City Voices: Cities Identify Their Most Urgent Cybersecurity Threats | City Possible angle-rightlearn more indicatorFill 1link icoFill 1PlayFill 1Fill 1

City Voices: Cities Identify Their Most Urgent Cybersecurity Threats

City leaders share what they consider to be the biggest risks in cybersecurity now, and propose solutions to address them

This article is part of the Cybersecurity for Smart Cities series developed from the recent Smart Cities CIO Summit, convened by the Technology and Entrepreneurship Center at Harvard, and in partnership with City Possible.

Experts were invited to share what they considered to be the biggest risk in cybersecurity right now, as well as recommend solutions for them.

Marcelo Peredo, Chief Information Security Officer of the City of San Jose, said that more than ransomware, he sees a real problem with business email compromise.

“[Hackers] get a hold of an account and they wait for the right moment to make the right interaction to intercept the payment of an invoice or the exchange of sensitive information. And that’s when the payoff takes place,” said Peredo. “We experienced one that, lucky for us, was not that of a significant amount. But in resolving that situation, I learned that it’s actually paying a lot more than ransomware to the bad guys.”

Chris Seidt, Director of Information for the Louisville Metro Government in Kentucky, said that vulnerabilities exist, first and foremost, with the user. Seidt echoed Peredo’s sentiment regarding business email compromise, stating that several of Louisville Metro’s partners will receive an email from a legitimate source, but the request is out of the ordinary.

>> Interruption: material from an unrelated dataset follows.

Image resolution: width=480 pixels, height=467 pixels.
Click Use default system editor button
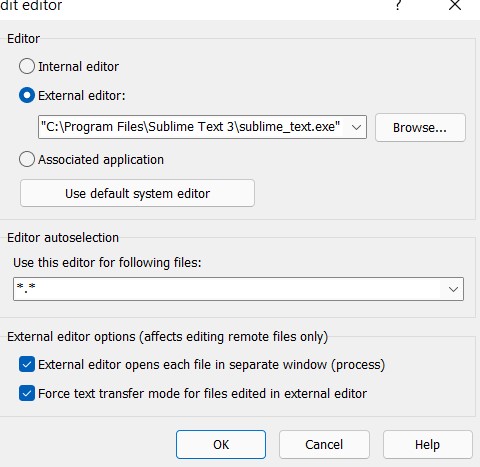(137, 193)
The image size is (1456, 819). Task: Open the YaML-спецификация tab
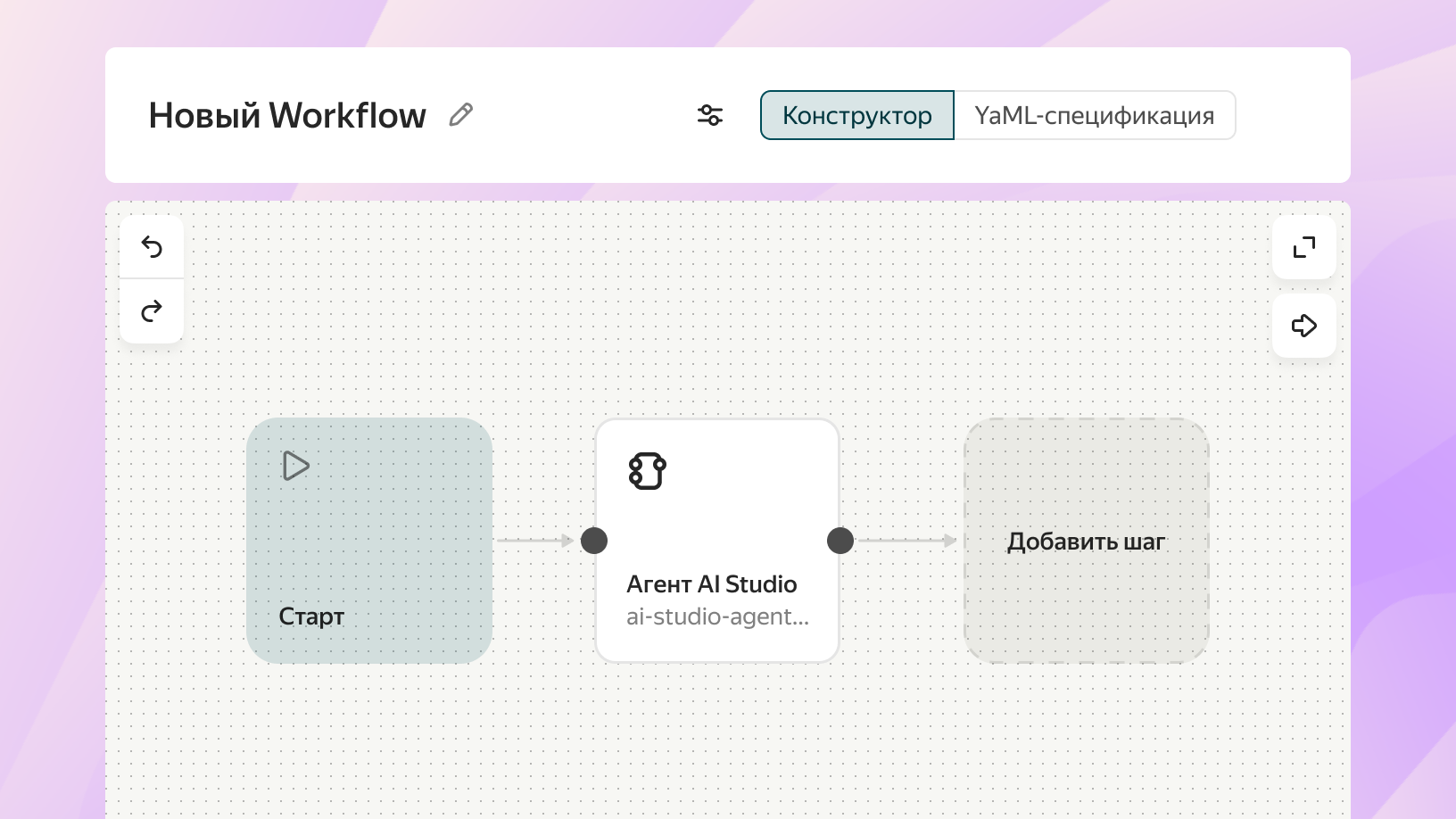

“A nonprofit organization might ask to have a meeting with you… or ask for a financial commitment,” said Seidt. “They’re not going to ask you to go out and buy them a prepaid cell phone. I think there’s still an opportunity to train people beyond ’this is a phishing email.’”

Celeste O’Dea, Oracle’s Business Development Director of PS Technology for Federal and Canada Applications, noted that data security is the biggest exposure threat for cities.

“Data analytics are becoming even more critically important in everything,” said O’Dea. “[With all] the data that’s being generated by IoT sensors, open Wi-Fi access, and migration to the cloud, [probably your biggest threat] is the ability to breach through those various mediums and get to the data that is critical to your operations.“

Simon Hunt, EVP of Cybersecurity Protocols at Mastercard, agreed that users are the first line of defense against attacks.

“Our users and community are not part of the fight with us,” said Hunt. “How many of you use the same password on more than one website? The problem is that we are lazy but the hackers are a little less lazy. Somehow over the 30-year history of cybersecurity, we still haven’t got the basic education in place and we still don’t have the population helping us in this fight against the criminals. The biggest threat is that we continue [to become] more digital and yet our employees are not a part of this endeavor with us.”

Mark Wheeler, Chief Information Officer for the City of Philadelphia, noted that some analysts across the city government, especially in health and human services, do not take the cybersecurity training provided. As a result, these departments will take approved platforms but add data to them that becomes exposed to the public.

“Our HIPAA is mandatory and our cybersecurity is mandatory,” Wheeler stressed, “and I think for analysts, we’re going to have a third component that’s specific for them.”